Saved entries:
- - -
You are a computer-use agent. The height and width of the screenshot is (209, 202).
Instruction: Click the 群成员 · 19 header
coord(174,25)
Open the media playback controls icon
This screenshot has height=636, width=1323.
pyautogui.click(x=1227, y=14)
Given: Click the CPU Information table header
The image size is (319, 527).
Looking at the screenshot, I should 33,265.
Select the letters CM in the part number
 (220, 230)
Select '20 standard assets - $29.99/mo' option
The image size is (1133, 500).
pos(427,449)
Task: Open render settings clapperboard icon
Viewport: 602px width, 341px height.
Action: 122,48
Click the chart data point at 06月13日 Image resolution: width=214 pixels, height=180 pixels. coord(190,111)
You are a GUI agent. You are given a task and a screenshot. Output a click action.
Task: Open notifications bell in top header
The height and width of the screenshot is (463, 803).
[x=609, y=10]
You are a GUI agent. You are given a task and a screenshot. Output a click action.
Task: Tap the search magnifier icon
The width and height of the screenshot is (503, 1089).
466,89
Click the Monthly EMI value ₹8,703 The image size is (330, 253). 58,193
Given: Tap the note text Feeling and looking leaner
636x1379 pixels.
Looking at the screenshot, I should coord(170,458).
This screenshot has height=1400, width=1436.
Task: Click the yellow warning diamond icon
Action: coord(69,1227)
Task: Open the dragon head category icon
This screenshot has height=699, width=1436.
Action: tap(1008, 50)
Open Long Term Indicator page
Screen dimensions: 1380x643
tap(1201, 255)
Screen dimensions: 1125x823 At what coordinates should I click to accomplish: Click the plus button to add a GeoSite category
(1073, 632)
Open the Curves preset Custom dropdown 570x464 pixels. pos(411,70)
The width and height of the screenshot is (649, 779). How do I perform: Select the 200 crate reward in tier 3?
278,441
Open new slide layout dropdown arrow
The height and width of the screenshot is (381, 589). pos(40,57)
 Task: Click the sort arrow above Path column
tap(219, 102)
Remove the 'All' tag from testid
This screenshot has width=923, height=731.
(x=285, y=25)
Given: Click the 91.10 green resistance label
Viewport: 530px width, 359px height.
- - -
GOAL OF THE EXERCISE:
Set down the data once more, word for word.

SOLUTION FOR THIS TASK:
You are a computer-use agent. The height and width of the screenshot is (209, 202).
Instruction: Click the 群成员 · 19 header
coord(174,25)
Open the media playback controls icon
This screenshot has height=636, width=1323.
pyautogui.click(x=1227, y=14)
Given: Click the CPU Information table header
The image size is (319, 527).
Looking at the screenshot, I should 33,265.
Select the letters CM in the part number
 (220, 230)
Select '20 standard assets - $29.99/mo' option
The image size is (1133, 500).
pos(427,449)
Task: Open render settings clapperboard icon
Viewport: 602px width, 341px height.
Action: 122,48
Click the chart data point at 06月13日 Image resolution: width=214 pixels, height=180 pixels. coord(190,111)
You are a GUI agent. You are given a task and a screenshot. Output a click action.
Task: Open notifications bell in top header
The height and width of the screenshot is (463, 803).
[x=609, y=10]
You are a GUI agent. You are given a task and a screenshot. Output a click action.
Task: Tap the search magnifier icon
The width and height of the screenshot is (503, 1089).
466,89
Click the Monthly EMI value ₹8,703 The image size is (330, 253). 58,193
Given: Tap the note text Feeling and looking leaner
636x1379 pixels.
Looking at the screenshot, I should coord(170,458).
This screenshot has height=1400, width=1436.
Task: Click the yellow warning diamond icon
Action: coord(69,1227)
Task: Open the dragon head category icon
This screenshot has height=699, width=1436.
Action: tap(1008, 50)
Open Long Term Indicator page
Screen dimensions: 1380x643
tap(1201, 255)
Screen dimensions: 1125x823 At what coordinates should I click to accomplish: Click the plus button to add a GeoSite category
(1073, 632)
Open the Curves preset Custom dropdown 570x464 pixels. pos(411,70)
The width and height of the screenshot is (649, 779). How do I perform: Select the 200 crate reward in tier 3?
278,441
Open new slide layout dropdown arrow
The height and width of the screenshot is (381, 589). pos(40,57)
 Task: Click the sort arrow above Path column
tap(219, 102)
Remove the 'All' tag from testid
This screenshot has width=923, height=731.
(x=285, y=25)
Given: Click the 91.10 green resistance label
Viewport: 530px width, 359px height.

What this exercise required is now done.